* **Task to carry out**: Check every line of the data for the string "Given" and copy the ones that have it.

* **Extracted information**:
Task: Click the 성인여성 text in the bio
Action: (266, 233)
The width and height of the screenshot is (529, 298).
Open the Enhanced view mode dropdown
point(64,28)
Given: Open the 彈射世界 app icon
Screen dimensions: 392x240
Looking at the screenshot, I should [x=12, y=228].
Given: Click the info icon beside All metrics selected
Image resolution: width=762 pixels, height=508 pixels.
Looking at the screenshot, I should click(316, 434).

--

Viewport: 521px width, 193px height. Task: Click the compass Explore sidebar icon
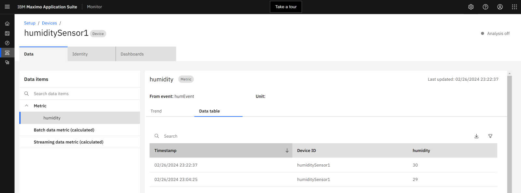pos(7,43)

* **Result**:
Given: Open the 彈射世界 app icon
Given: Click the info icon beside All metrics selected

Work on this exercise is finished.